Imaginez un petit territoire de 11500 km2, peuplé de 2,2 millions d’habitants, en finale d’une compétition internationale majeure, chez lui : depuis vendredi, le Qatar vit ce rêve éveillé. En sortant victorieux d’une demie surprise face à la Pologne (29-31), le pays organisateur s’est offert un droit inestimable. Celui de briguer une couronne mondiale, dimanche, à domicile, devant un public qu'on imagine déjà aussi surchauffé qu'il le fut vendredi, à Doha.

Cette ultime marche sera fatalement très haute pour les Qataris. En face, il y a aura l’Espagne, tenante du titre. Ou l’équipe de France, championne olympique et d’Europe, en quête d’un cinquième sacre planétaire. Quelle que soit l’issue de cette seconde demi-finale, vendredi (19h, heure française), le petit émirat du Golfe se frottera à un gros morceau européen.
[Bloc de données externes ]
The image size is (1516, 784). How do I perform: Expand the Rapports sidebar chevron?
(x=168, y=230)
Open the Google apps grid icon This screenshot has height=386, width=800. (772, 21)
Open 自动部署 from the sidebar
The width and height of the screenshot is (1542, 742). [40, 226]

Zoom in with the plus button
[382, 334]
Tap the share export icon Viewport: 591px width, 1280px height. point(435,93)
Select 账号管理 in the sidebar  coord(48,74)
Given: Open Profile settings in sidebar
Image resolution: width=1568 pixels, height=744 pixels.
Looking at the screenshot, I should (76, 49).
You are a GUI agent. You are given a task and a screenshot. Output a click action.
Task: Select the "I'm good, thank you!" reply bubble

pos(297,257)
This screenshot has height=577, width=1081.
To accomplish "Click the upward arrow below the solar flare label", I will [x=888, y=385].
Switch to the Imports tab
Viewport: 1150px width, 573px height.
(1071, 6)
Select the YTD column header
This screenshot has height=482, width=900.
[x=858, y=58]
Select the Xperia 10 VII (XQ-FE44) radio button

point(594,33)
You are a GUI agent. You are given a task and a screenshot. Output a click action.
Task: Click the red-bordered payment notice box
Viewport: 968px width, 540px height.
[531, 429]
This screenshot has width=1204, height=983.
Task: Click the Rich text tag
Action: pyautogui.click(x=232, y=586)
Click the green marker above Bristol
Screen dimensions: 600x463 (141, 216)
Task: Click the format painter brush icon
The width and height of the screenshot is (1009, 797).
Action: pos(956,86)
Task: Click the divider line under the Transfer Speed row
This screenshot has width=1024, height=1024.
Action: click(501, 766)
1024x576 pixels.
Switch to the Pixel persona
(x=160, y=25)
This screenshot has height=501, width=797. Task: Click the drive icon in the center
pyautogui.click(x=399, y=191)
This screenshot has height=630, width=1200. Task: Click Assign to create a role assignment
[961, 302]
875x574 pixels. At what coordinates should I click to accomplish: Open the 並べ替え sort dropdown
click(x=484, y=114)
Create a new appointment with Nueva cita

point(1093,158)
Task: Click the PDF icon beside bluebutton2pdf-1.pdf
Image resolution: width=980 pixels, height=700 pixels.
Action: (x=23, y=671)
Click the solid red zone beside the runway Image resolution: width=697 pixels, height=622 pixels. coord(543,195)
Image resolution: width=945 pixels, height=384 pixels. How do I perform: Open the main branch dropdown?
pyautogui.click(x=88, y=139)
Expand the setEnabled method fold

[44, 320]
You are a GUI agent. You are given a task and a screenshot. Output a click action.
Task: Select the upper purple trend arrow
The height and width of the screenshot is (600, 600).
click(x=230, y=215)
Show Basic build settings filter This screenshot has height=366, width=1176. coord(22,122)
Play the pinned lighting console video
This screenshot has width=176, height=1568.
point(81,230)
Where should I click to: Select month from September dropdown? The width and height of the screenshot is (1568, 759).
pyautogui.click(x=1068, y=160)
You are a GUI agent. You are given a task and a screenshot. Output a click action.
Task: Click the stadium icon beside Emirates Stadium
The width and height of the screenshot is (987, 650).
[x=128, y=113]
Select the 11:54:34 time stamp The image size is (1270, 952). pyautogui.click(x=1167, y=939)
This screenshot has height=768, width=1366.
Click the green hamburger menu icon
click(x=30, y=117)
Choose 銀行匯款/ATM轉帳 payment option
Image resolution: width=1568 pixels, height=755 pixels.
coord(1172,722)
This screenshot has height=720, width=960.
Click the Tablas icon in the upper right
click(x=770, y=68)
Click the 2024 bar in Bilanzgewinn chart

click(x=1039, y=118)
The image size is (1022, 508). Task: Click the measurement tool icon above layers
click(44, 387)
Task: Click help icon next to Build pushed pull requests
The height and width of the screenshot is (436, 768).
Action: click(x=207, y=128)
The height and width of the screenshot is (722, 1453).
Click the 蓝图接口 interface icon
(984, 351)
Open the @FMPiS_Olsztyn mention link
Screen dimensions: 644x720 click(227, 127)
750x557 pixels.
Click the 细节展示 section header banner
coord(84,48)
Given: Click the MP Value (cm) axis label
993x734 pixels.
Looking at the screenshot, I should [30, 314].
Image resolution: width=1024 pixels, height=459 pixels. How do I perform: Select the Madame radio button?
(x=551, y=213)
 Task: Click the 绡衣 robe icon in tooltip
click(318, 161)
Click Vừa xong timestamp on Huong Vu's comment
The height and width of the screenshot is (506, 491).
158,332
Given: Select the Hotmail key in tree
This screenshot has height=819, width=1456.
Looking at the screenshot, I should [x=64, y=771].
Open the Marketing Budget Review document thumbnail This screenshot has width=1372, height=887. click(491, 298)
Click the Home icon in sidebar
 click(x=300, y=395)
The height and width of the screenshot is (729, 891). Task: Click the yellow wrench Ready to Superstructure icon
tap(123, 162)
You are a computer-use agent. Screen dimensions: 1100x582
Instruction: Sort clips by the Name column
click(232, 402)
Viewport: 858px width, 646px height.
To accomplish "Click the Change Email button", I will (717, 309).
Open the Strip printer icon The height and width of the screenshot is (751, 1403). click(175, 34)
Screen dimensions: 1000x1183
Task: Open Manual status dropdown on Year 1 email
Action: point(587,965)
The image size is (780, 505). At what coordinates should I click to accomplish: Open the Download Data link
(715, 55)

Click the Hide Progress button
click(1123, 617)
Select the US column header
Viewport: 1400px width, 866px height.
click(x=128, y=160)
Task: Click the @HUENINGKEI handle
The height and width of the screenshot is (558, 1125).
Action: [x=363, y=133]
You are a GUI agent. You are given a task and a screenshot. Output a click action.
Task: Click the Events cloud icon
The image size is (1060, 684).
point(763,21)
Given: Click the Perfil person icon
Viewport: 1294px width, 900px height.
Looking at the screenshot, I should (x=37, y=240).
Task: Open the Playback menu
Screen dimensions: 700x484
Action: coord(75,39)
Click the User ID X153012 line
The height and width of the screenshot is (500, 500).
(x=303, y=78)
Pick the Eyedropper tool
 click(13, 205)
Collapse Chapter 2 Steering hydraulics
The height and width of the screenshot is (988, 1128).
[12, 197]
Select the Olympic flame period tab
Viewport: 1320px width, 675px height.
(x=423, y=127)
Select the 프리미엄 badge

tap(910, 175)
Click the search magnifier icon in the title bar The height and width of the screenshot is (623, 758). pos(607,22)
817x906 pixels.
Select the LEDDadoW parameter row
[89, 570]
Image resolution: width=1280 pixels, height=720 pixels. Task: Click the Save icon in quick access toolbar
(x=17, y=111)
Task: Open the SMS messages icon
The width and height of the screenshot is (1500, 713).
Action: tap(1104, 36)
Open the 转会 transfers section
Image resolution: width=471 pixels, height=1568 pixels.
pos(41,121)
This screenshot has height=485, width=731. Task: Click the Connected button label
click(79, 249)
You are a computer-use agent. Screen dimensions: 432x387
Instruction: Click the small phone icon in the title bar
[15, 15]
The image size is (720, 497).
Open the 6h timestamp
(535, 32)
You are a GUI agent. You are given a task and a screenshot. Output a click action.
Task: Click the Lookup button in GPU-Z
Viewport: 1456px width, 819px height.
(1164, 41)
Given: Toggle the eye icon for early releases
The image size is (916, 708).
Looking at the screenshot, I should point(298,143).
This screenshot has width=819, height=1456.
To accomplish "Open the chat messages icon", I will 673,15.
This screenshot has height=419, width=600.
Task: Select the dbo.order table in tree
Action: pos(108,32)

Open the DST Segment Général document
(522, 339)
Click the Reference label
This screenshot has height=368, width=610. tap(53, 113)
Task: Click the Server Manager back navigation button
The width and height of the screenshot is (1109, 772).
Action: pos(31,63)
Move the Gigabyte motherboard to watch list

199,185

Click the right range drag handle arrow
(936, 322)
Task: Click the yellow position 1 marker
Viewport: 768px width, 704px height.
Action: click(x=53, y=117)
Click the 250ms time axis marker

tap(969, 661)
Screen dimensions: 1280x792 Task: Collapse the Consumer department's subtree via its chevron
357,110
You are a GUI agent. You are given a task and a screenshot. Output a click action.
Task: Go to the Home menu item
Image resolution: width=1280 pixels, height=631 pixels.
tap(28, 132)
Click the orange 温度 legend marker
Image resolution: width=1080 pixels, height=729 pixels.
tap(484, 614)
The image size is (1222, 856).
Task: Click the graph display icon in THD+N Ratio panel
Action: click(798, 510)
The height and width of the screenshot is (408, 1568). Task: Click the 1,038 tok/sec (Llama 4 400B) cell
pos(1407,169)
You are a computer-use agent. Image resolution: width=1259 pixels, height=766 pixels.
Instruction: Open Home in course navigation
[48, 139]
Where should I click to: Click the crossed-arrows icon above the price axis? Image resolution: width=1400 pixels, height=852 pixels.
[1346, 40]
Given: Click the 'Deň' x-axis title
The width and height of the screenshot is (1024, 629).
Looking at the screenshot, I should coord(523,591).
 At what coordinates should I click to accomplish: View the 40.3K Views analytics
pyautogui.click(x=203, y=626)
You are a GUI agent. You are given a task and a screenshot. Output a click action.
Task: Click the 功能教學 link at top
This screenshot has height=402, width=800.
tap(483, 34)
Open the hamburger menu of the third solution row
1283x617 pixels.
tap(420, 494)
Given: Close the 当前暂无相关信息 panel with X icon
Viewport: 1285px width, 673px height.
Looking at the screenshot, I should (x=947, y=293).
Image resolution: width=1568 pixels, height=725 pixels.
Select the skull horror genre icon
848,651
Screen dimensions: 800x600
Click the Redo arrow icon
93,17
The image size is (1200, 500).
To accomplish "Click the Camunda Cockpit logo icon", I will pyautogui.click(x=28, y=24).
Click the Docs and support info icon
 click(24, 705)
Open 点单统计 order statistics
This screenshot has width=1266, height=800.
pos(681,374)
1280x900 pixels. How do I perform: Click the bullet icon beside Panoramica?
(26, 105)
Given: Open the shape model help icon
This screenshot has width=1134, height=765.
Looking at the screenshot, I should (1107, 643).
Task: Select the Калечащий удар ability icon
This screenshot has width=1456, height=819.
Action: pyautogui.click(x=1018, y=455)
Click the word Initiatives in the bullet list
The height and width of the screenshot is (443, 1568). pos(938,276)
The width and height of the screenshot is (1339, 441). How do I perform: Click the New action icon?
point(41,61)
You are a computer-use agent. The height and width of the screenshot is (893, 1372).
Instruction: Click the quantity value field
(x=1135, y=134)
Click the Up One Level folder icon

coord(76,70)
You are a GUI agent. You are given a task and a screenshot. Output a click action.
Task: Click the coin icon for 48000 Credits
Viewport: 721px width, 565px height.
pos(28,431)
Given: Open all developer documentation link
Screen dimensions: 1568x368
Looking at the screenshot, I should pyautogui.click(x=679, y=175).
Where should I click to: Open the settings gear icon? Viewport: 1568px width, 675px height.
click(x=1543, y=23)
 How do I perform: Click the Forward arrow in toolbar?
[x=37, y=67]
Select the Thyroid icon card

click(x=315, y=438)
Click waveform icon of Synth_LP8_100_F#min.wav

Une médaille non-européenne

Mais les espoirs, même les plus fous, lui sont permis : après tout, jusqu'ici, jamais une nation hors du Vieux-Continent ne s'était hissée en finale. En 2001 et en 2005, l'Egypte et la Tunisie avaient échoué au pied du podium. Les Qataris, eux, ont déjà tout "gagné". Ils sont assurés de sortir la tête haute, une médaille autour du cou. 

Pour s’offrir ce luxe, le bourreau de l'Allemagne (24-26) a pu compter sur l'efficacité de Michal Jurecki (6 buts à la pause). Et sur les prouesses de Saric dans sa cage. Le gardien d’origine croate, âgé de 42 ans, a sorti le grand jeu. A tel point qu'il a été désigné homme du match. A l’entame de la dernière minute, la Pologne ne comptait pourtant que deux petits buts de retard. Il fallait plus qu'une équipe accrocheuse pour briser le rêve des 15000 spectateurs qataris.